Natural, demonstrates that it is part of nature and essential existence biologically, psychologically and relationally.  Process, refers to healthy self-love being an active succession of systemic changing operations, all aimed at natural well-being.  High valuing yourself in a deep, emotional sense is the key factor which leads to desiring for and acting for your own well-being and taking pleasure in your own well-being.  It is by this that healthy self-love brings you to thriving wholeness and joy.

The Operational Definition of Self-Love

One of psychology’s ways to define something psychological is to describe its operations.  This usually means to detail the observable actions or behaviors which bring it about, or which occur when the phenomenon being discussed is occurring.  For example, smiling, laughing, animated movement and other such behaviors are acting in ways called happy.

This gives us the operations or behaviors that occur with happiness.  Therefore, those actions give the operational definition of happiness.  Healthy, real self-love can be operationally defined as doing ‘to or for’ yourself ‘one or more’ of the eight major groups of behavior which operationally define healthy, real love.

These behaviors can include things like talking to yourself out loud or silently with loving words, using loving tones of voice and feeling yourself smile as you do this; lovingly caressing or holding yourself; affirming yourself with praise and compliments and accolades; exploring and, with ‘insight’, self disclosing yourself to yourself with appreciation and acceptance; tolerating your shortcomings, failures, etc.; receiving deeply inside yourself praise, compliments, thanks, etc. from others; giving yourself both ‘object gifts’ and ‘experience gifts’; and a host of similar actions.  To learn more about the operational definition of love consult the “Behavioral (Operational) Definition of Love” in the left column on this site.

The Functional Definition of Self-love

Another way to define something is to give its functions, or describe what it does or what it accomplishes.  There are five major functions accomplished by healthy, real love.  There also are the same functions found in healthy, real self-love.

Healthy, real self-love functions to:

1. Connect you to yourself and, thereby, harmonize all your parts
2. Safeguard yourself

3. Works to improve yourself in many different ways

4. Causes you to act and be self-healing if you become physically, or emotionally, or relationally damaged or ill

5. Rewards you for doing any or all of the above with joy and other highly pleasurable feelings.
To learn more about the major functions of healthy, real love study “A Functional Definition of Love” found in the left column of this site and in “Self-love and Its Five Healthy Functions”.
Some questions for you to consider: Are you highly valuing yourself in a deep, emotional way?  Are you acting with the behaviors of love toward yourself?  Are you living by the functions of good, healthy self-love?  If not, are you going to learn these things and practice what you learn?  Are you going to inform and maybe teach those you love about healthy self-love?

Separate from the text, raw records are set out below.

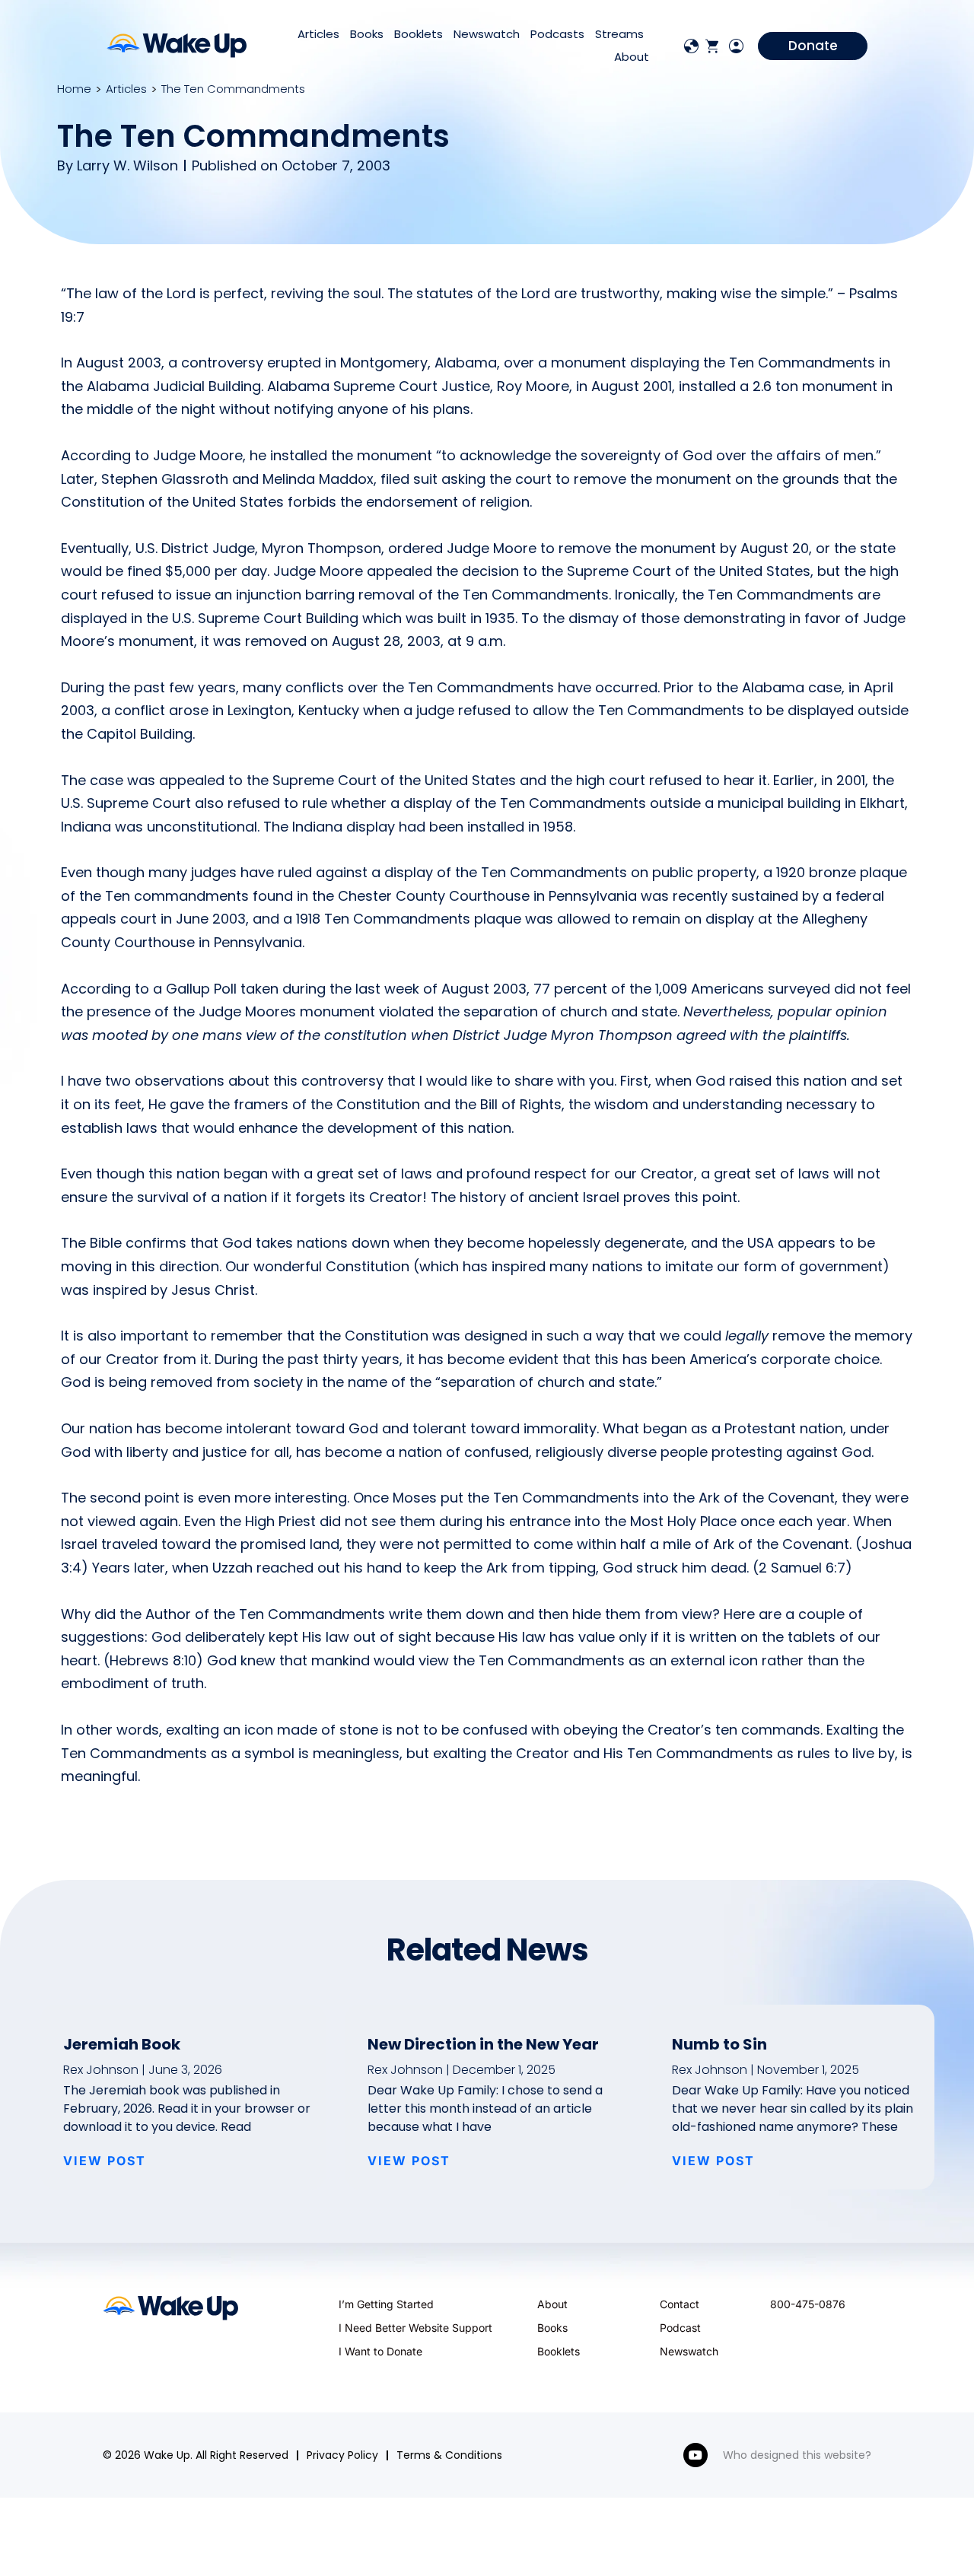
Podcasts (557, 34)
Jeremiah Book (121, 2044)
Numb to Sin (719, 2044)
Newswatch (487, 34)
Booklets (418, 34)
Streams (619, 34)
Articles (318, 34)
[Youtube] (695, 2455)
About (631, 57)
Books (367, 34)
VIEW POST (104, 2160)
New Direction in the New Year (483, 2044)
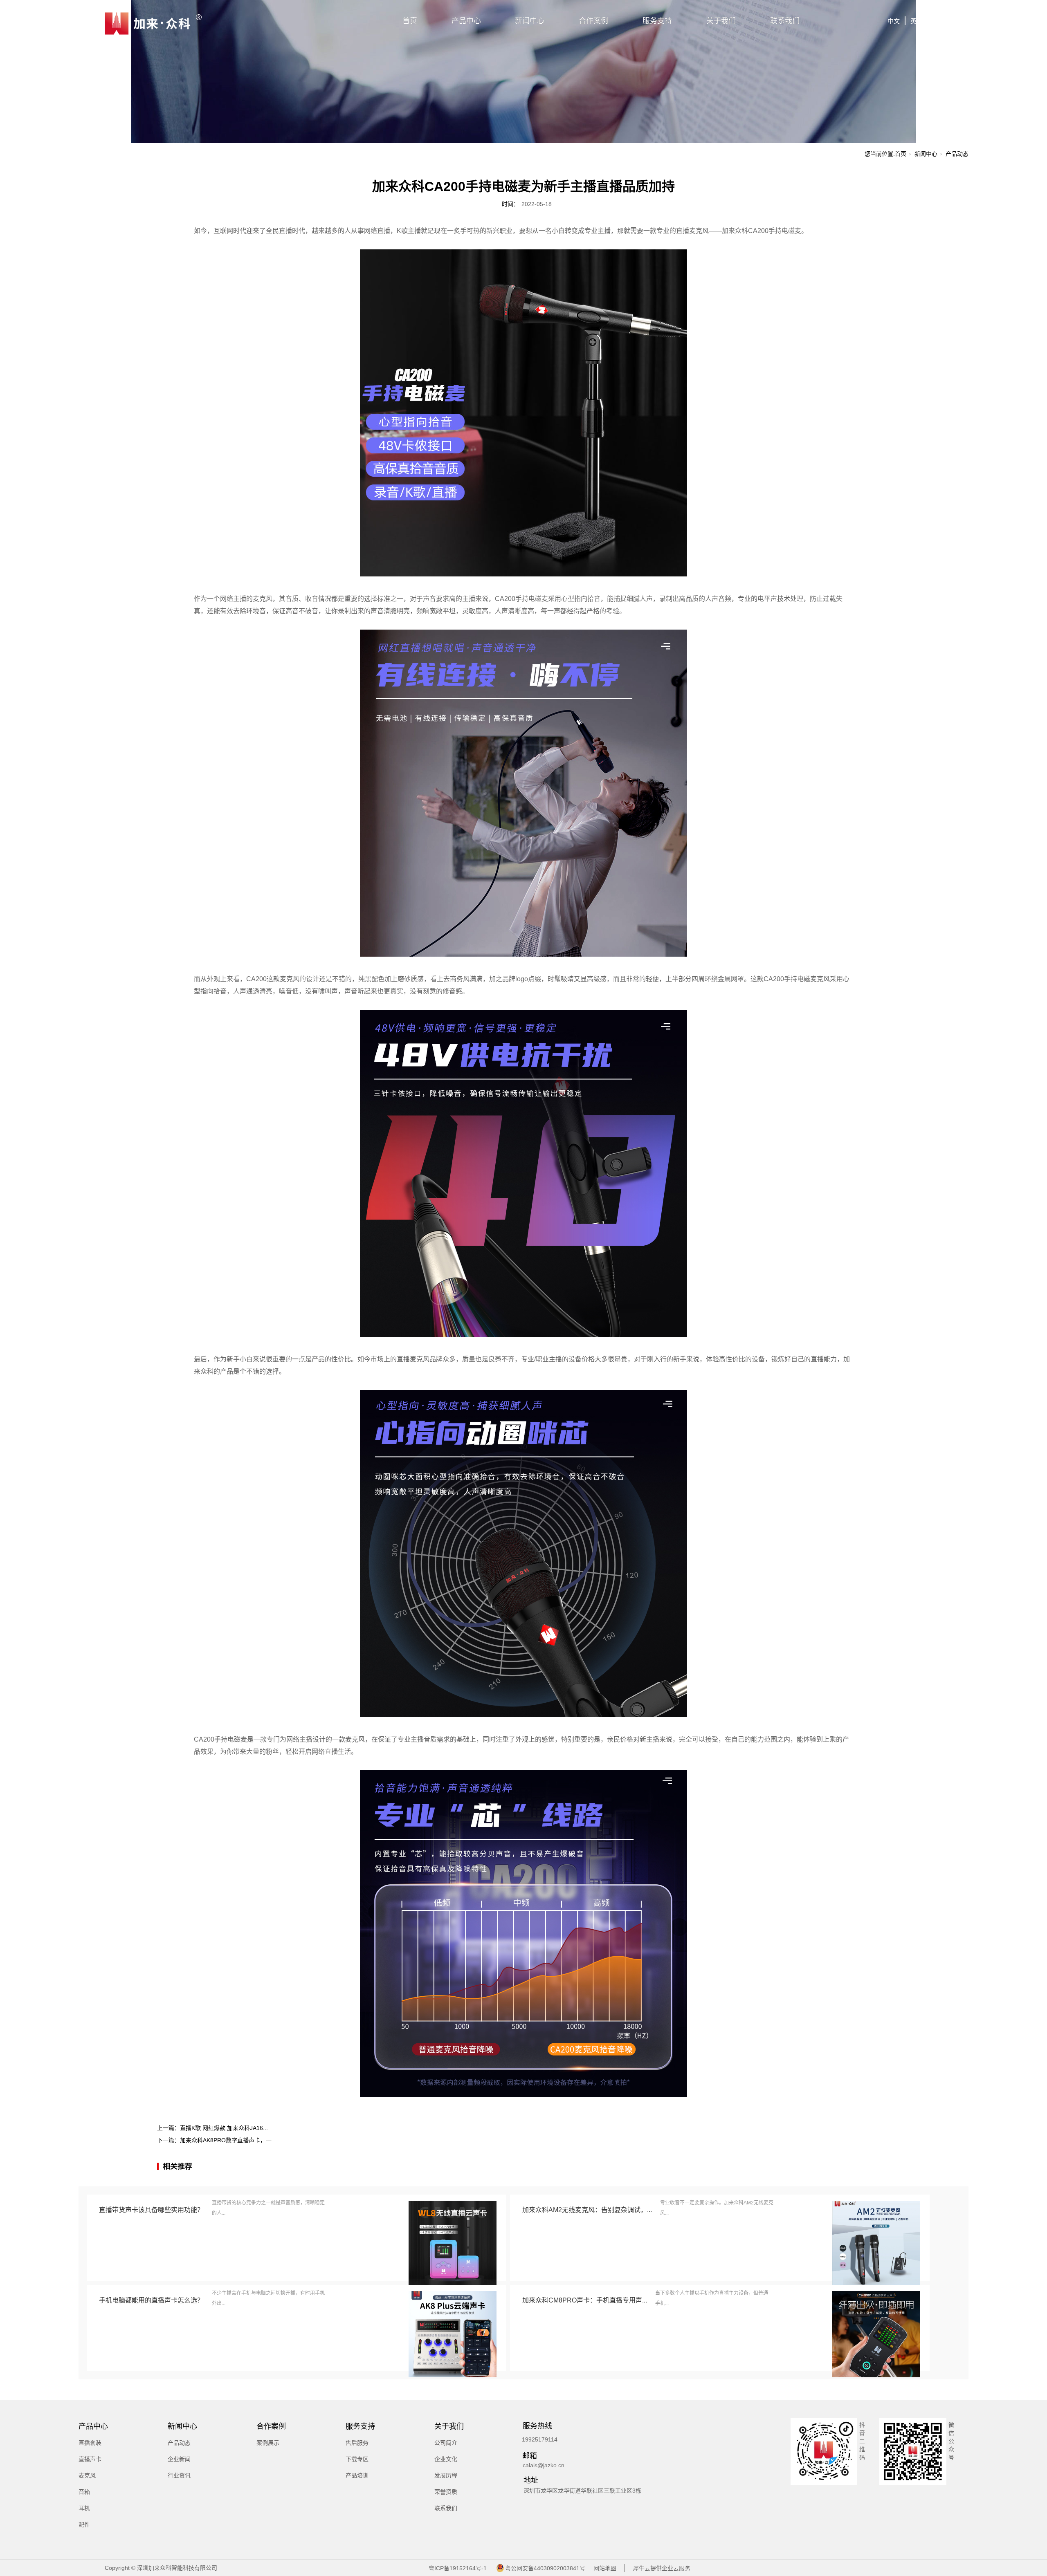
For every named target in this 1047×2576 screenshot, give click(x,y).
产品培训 (357, 2475)
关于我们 (721, 21)
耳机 (84, 2508)
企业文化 (445, 2459)
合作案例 (593, 21)
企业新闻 (179, 2459)
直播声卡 (90, 2459)
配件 (84, 2524)
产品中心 (466, 21)
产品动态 (957, 153)
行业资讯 (179, 2475)
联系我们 (785, 21)
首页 (409, 21)
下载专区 (357, 2459)
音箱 (84, 2492)
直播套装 (90, 2442)
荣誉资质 (445, 2492)
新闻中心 (529, 21)
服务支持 (657, 21)
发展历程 (445, 2475)
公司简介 (445, 2442)
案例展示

Special Note: There are many other kinds of definitions of love and self love including poetic, biological, psycho-neurological, phenomenological, recursive, nominal, mathematical, linguistic and a great many more.  Interestingly, the word ‘definition’ in a good dictionary has a very long entry!

As always – Go and Grow with Love

Dr. J. Richard Cookerly


Love Success Question
Have you been trained in anti-self-love thinking and acting and, if so, are you practicing those actions and thoughts more than practicing the actions and thoughts that go with healthy, real self-love?